§ Problem to solve
Transcribe every entry word for word. Skip the pictures.

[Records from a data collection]
_____
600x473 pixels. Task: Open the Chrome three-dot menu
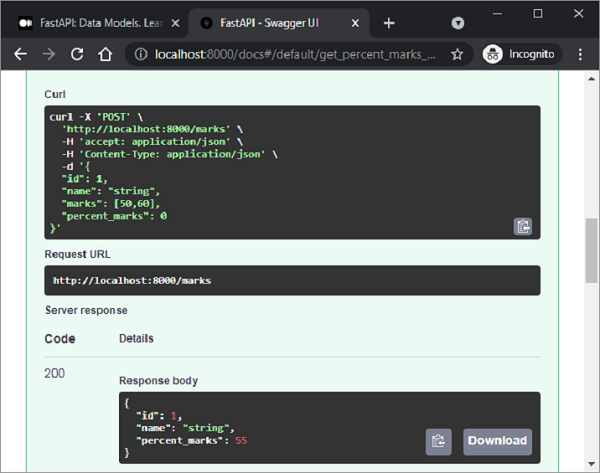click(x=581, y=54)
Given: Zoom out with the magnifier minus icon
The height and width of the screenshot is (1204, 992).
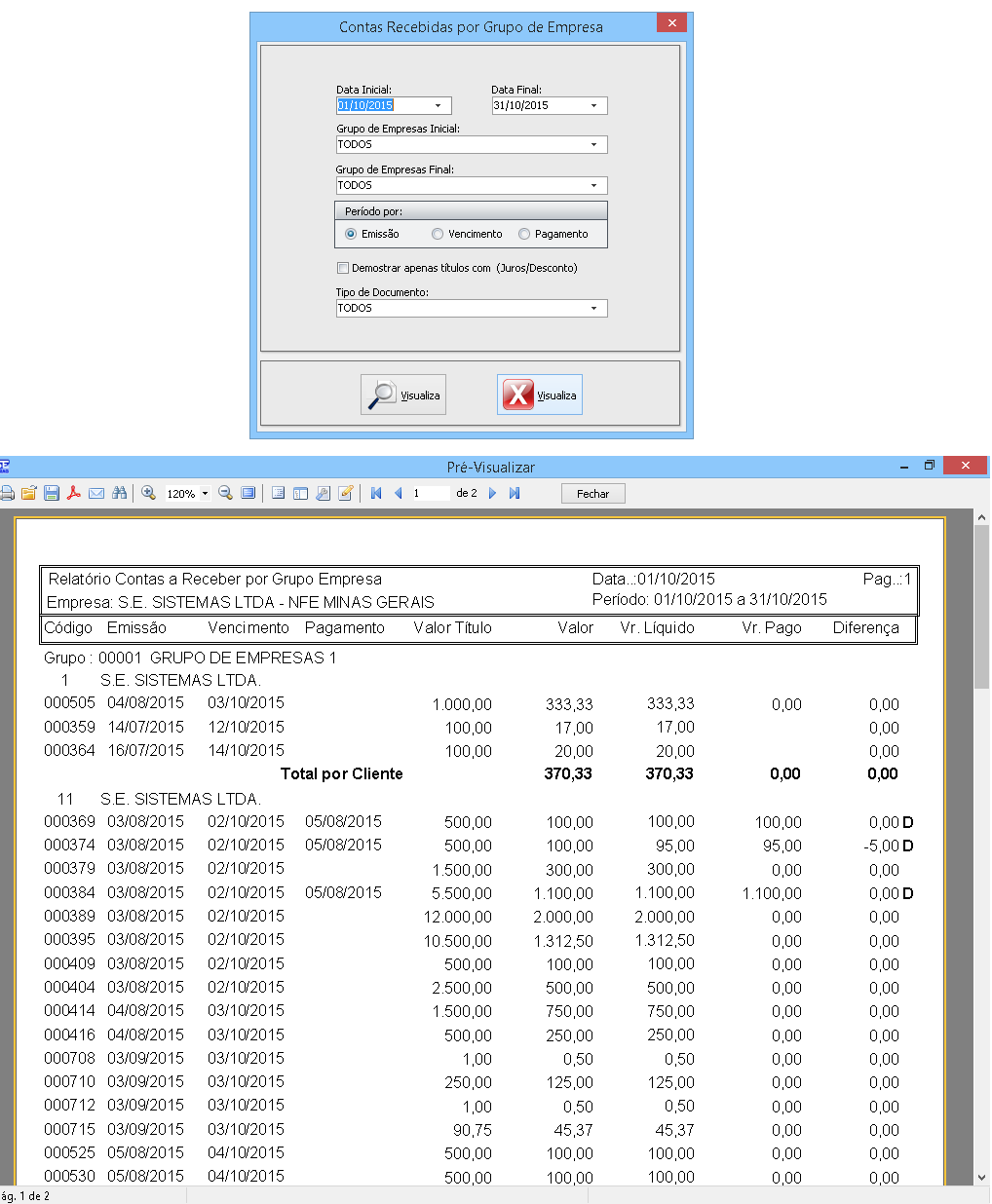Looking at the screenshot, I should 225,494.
_____
§ Reply
600x473 pixels. Task: Open the Chrome three-dot menu
click(x=581, y=54)
Given: Zoom out with the magnifier minus icon
The height and width of the screenshot is (1204, 992).
Looking at the screenshot, I should 225,494.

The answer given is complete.